§ Task
Switch "message" to "chat" throughout the material below, and reproduce the material with no other changes.

§ Task inputs
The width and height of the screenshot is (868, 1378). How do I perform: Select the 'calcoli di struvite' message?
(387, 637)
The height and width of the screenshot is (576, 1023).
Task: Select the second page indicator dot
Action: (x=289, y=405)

§ Response to this task
The width and height of the screenshot is (868, 1378). How do I perform: Select the 'calcoli di struvite' chat?
(387, 637)
The height and width of the screenshot is (576, 1023).
Task: Select the second page indicator dot
Action: (x=289, y=405)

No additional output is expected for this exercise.